"We share our code online": Why this is not enough to ensure reproducibility and progress in recommender systems research
Authors/Creators
Description
This record hosts the list of papers and the evaluation data that are part of the RecSys 2025 reproducibility analysis "We share our code online": Why this is not enough to ensure reproducibility and progress in recommender systems research. More information can also be found at the corresponding website.
Abstract:
Issues with reproducibility have been identified as a major factor hampering progress in recommender systems research. In response, researchers increasingly share the code of their models. However, the provision of only the code of the proposed model is usually not sufficient to ensure reproducibility. In many works, the central claim is that a new model is advancing the state-of-the-art.
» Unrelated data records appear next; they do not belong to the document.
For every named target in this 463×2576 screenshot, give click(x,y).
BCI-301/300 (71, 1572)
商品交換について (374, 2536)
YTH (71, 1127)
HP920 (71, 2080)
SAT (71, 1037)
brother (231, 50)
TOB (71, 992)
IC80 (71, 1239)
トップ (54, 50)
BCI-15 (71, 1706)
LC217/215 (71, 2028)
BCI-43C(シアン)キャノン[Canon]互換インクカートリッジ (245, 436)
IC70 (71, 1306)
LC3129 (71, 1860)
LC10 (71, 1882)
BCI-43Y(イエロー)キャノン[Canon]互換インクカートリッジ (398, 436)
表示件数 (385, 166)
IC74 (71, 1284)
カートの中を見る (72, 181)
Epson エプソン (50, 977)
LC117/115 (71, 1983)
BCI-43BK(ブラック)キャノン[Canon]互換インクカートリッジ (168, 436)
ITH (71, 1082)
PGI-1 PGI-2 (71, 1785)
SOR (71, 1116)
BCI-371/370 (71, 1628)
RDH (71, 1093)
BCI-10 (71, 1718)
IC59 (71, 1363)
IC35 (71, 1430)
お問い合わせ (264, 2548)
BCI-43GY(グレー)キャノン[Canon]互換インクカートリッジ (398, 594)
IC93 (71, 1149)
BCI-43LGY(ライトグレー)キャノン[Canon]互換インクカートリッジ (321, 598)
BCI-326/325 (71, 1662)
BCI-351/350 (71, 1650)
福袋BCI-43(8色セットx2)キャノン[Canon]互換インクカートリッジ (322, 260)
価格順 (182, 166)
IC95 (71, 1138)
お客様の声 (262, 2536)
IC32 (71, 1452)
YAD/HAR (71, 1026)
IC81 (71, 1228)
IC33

Thus, it is crucial that the entire experiment is reproducible, including the configuration and the results of the considered baselines. With this work, our goal is to gauge the level of reproducibility in algorithms research in recommender systems. We systematically analyzed the reproducibility level of 65 papers published at a top-ranked conference during the last three years. Our results are sobering. While the model code is shared in about two thirds of the papers, the code of the baselines is provided only in eight cases. The hyperparameters of the baselines are reported even less frequently, and how these were exactly determined is not explained in any paper. As a result, it is commonly not only impossible to reproduce the full result tables reported in the papers, it is also unclear if the claimed improvements over the state-of-the-art were actually achieved. Overall, we conclude that the research community has not reached the required level of reproducibility yet. We therefore call for more rigorous reproducibility standards to ensure progress in this field.